# Aim of the exercise:
Show every line below where "computer" can be found.

*** Opening Data to use ***

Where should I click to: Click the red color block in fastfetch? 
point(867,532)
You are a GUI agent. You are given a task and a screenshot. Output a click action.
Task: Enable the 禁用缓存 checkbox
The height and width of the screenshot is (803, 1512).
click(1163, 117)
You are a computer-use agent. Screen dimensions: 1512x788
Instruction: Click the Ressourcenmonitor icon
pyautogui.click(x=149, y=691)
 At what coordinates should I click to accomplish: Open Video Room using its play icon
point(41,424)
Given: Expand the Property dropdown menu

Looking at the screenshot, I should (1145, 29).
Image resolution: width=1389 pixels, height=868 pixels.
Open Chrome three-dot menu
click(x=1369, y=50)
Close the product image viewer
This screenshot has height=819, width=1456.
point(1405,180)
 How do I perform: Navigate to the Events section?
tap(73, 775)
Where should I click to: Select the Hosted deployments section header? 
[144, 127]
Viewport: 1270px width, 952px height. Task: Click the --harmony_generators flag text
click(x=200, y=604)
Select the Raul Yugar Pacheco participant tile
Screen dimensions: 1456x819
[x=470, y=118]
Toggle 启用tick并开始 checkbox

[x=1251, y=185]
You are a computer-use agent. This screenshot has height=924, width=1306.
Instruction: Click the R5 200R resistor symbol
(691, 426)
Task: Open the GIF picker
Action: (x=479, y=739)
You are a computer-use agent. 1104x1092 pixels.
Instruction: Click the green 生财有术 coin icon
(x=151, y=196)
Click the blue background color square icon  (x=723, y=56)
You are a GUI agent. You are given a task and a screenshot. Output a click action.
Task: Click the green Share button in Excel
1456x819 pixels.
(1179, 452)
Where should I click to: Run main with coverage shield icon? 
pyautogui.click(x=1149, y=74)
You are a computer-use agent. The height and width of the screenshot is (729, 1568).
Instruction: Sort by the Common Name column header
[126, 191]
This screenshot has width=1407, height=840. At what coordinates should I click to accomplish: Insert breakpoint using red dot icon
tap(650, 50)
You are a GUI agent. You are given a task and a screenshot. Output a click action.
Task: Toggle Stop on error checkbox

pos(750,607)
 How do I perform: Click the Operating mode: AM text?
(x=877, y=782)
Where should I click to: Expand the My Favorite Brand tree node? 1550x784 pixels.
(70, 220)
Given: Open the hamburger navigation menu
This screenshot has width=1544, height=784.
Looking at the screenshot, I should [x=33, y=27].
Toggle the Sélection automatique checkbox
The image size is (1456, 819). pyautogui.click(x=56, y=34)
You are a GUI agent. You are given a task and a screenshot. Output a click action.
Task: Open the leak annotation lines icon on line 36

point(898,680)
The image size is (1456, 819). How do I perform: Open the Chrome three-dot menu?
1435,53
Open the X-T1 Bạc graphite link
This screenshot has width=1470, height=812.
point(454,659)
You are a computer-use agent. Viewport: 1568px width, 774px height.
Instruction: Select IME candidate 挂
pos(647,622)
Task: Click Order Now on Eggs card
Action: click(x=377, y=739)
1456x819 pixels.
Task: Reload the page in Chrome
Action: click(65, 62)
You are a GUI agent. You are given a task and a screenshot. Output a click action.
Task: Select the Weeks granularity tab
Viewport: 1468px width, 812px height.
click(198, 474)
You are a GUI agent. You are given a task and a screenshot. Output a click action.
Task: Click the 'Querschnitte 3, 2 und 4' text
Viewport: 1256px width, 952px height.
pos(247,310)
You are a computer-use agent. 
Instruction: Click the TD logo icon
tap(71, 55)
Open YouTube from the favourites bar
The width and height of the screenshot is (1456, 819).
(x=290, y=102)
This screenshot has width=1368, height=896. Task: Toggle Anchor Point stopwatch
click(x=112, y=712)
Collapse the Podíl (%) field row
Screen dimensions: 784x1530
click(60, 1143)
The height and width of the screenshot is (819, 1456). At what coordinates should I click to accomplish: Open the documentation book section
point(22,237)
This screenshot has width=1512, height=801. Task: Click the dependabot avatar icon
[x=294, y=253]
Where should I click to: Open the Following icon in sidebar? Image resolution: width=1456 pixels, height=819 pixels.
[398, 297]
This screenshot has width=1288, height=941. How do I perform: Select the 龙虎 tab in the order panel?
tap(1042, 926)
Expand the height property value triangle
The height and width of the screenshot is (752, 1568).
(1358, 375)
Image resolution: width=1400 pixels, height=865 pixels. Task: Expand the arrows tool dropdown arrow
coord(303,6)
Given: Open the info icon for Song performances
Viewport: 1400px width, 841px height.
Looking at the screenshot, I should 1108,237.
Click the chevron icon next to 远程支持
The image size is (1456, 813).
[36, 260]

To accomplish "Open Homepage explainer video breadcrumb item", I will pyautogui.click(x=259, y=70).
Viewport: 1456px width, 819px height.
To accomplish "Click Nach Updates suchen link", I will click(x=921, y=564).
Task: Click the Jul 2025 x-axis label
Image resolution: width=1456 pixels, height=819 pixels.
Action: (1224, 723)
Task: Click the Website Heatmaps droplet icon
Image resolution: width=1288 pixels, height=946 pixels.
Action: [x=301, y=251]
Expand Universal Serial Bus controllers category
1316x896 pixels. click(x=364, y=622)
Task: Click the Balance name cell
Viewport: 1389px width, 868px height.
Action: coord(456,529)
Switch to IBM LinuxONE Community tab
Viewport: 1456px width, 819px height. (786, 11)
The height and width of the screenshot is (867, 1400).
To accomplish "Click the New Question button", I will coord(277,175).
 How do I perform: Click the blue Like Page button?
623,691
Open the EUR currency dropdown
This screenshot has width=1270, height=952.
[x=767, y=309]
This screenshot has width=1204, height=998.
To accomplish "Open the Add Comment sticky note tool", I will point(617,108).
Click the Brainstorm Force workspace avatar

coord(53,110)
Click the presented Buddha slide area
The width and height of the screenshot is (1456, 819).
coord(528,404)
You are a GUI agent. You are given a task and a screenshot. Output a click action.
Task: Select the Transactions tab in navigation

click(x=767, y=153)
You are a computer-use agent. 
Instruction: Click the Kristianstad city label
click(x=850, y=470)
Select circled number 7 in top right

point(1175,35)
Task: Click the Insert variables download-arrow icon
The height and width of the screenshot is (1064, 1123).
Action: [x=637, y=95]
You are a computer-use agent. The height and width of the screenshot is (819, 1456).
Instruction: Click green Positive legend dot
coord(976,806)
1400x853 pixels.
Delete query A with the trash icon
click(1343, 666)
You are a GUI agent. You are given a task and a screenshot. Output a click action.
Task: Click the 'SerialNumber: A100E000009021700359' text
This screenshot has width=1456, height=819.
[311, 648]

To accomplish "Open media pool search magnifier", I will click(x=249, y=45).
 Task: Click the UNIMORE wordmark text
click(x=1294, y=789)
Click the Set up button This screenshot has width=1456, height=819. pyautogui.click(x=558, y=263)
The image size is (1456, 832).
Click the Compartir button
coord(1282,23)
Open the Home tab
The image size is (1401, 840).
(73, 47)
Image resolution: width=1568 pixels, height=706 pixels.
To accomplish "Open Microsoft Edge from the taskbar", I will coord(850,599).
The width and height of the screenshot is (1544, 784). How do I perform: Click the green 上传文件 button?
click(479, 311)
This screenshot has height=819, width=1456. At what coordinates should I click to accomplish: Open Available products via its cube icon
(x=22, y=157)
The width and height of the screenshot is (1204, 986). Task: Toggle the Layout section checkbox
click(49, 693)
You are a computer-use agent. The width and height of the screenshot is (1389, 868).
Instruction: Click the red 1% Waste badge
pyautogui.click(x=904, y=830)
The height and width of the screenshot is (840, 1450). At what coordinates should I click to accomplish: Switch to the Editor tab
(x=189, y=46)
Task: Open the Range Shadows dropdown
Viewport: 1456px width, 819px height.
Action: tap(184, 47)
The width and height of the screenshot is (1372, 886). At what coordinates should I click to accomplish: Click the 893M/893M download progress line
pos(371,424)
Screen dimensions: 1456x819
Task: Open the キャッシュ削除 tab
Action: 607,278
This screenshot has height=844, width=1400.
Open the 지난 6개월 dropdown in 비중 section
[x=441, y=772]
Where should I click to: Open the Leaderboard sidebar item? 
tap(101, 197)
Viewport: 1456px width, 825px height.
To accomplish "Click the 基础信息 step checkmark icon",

*** Closing Data to use ***

# Answer below:
You are a computer-use agent. Screen dimensions: 1512x788
You are a computer-use agent. This screenshot has height=924, width=1306.
You are a computer-use agent. 1104x1092 pixels.
You are a computer-use agent. The height and width of the screenshot is (729, 1568).
You are a computer-use agent. Viewport: 1568px width, 774px height.
You are a computer-use agent. 
You are a computer-use agent. 
You are a computer-use agent. The height and width of the screenshot is (819, 1456).
You are a computer-use agent. The width and height of the screenshot is (1389, 868).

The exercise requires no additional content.